I only recently learned (from Sarah Constantin, whose new blog is worth checking out) of the American folk legend of John Henry, a steel driver who raced against a steam drill and won, only to drop dead right after. Wikipedia tells the story thusly:
He worked as a “steel-driver”—a man tasked with hammering a steel drill into rock to make holes for explosives to blast the rock away. He died during the construction of a tunnel for a railroad. In the legend, John Henry’s prowess as a steel-driver was measured in a race against a steam powered hammer, which he won, only to die in victory with his hammer in his hand and heart giving out from stress. The story of John Henry has been the subject of numerous songs, stories, plays, books and novels.
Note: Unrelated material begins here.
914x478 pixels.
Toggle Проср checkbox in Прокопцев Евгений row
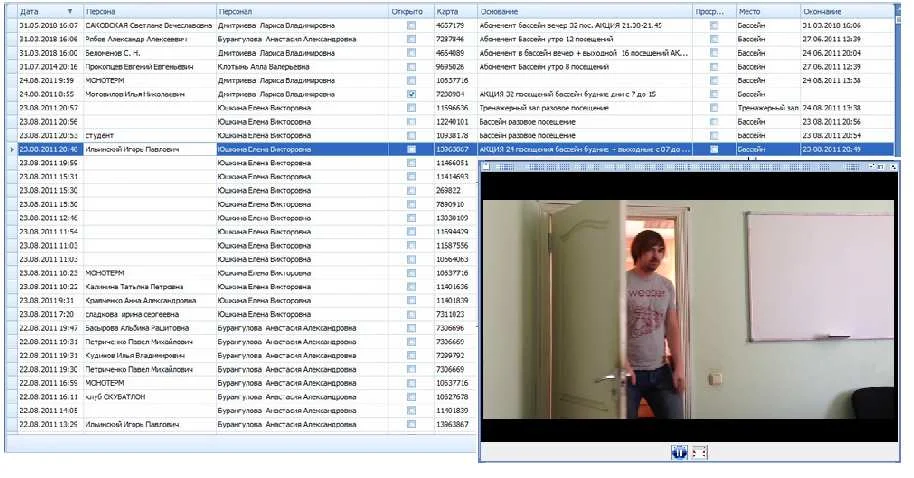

The amazing thing about John Henry is not that he chose to race against a machine. The amazing thing is not even that he won a Pyrrhic victory. The truly amazing thing is that he was turned into a folk hero rather than a cautionary tale, and a symbol of human dignity when in fact his behavior was what you might call morally robotic: based on non-negotiable values that killed him.
The key word above is prowess. It’s a rather archaic word, one I’ve never heard used in conversation, but a useful one. It has connotations of both skill and valor, bundled together in a notion of dignity. On a level playing field with a closed and bounded set of fixed rules, prowess could also be considered synonymous with competitive drive.
Unfortunately, a human racing against a steam drill is not exactly a level playing field and the economic activity of building profitable railroads is not exactly a cleanly circumscribed Olympic competitive sport. Asymmetric and open-ended conditions separate prowess from competitive ability and turn it into a liability. A large fraction of the labor force today is in a John Henry situation within protectionist sectors of the economy, so it is important to knock down this particular idol with some unsentimental revisionism.